Despite this slip-up, the Dutchman should still be considered a directing dynamo. His films are extremely provocative, often laden with sex, violence, and taboo. His desire to challenge audiences is probably what drew him to the work of Alfred Hitchcock, another auteur who enjoyed leaving audiences slack-jawed in their seats.

“What I admire so much about Hitchcock is that he is able to seduce you and push reality to the side,” he told The New Yorker of his British idol. “[He convinces you] that this is all true.” Verhoeven spoke of his favourite Hitchcock movie, revealing that, for the longest time, it had been Vertigo. “But, in the last couple of years,” he admitted. “I’m more inclined to put as number one: North by Northwest. The famous scene, the plane that is trying to kill him – of course, if you think about it, what I would have done is take a gun and drive by him and shoot him! Instead of doing that plane. But the scene is so well done that you accept it.”  

“I think of the lightness of Cary Grant in the movie,” he continued. “And the fact that Eva Marie Saint is fully promiscuous, isn’t she? She has an affair with James Mason, and she is in the train with Cary Grant. He had to manoeuvre [because of] censorship, of course, but you don’t even notice. My scriptwriter Ed Neumeier, who did RoboCop with Michael Miner and also Starship Troopers – we’re working on a Washington thriller, and what we feel is that it should have the lightness of North by Northwest.”

The similarities between Verhoeven and Hitchcock’s respective works have not gone unnoticed. He once told Index, “Perhaps all of my movies are unconsciously influenced by Hitchcock because I studied him so thoroughly in my twenties.” He also once listed Vertigo among his ten favourite movies, although that may have been before he had his North by Northwest realisation.

Verhoeven’s most recent picture was Benedetta, a 2021 film about a real-life Italian nun who defied sexual norms in the 17th century. “[Nudity and sexuality] has not only disappeared in Hollywood movies; it has disappeared in general,” mused the director, who was in his mid-1980s when the movie came out. “There is a fear of sexuality and the portrayal of sexuality, though we are well aware that without sexuality there would not be a species.”

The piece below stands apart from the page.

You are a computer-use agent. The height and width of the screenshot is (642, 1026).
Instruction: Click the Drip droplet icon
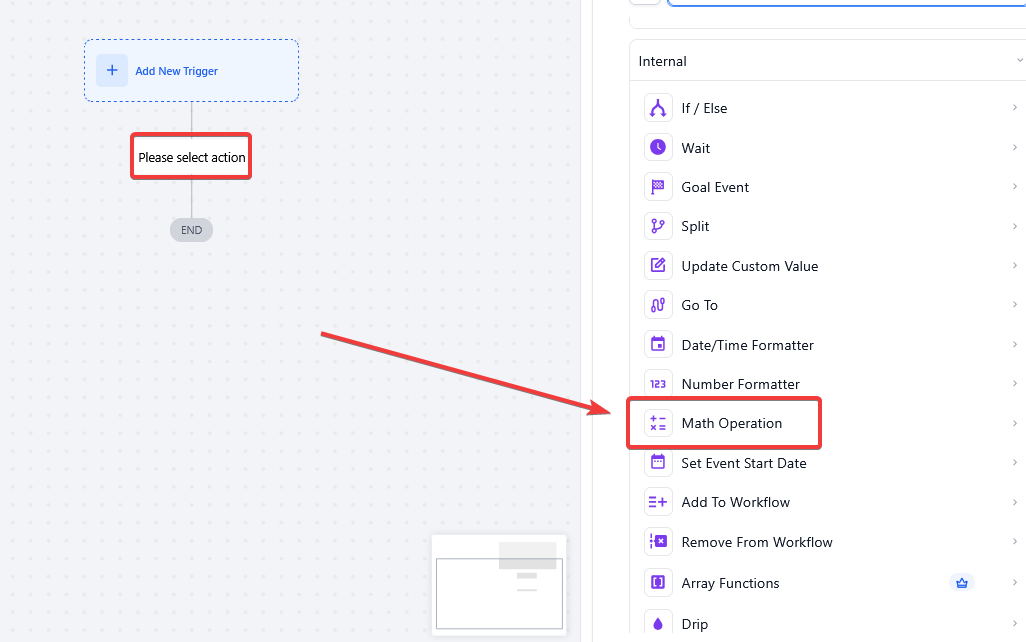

When asked if he used intimacy coordinators on the film, Verhoeven replied, “I didn’t even know at that time that such a thing existed in the United States.” He continued, “All the scenes were storyboarded, and all the storyboards were given to the actors so that they knew exactly what it was about, and if they would have problems they could change it… When we were doing “Basic Instinct,” I did the same thing. I gave the storyboards to Michael Douglas and Sharon Stone and Jeanne Tripplehorn. They discussed it and pointed out some stuff where they felt that the angles should be a bit different or a bit closer. We shot it all as a choreography.”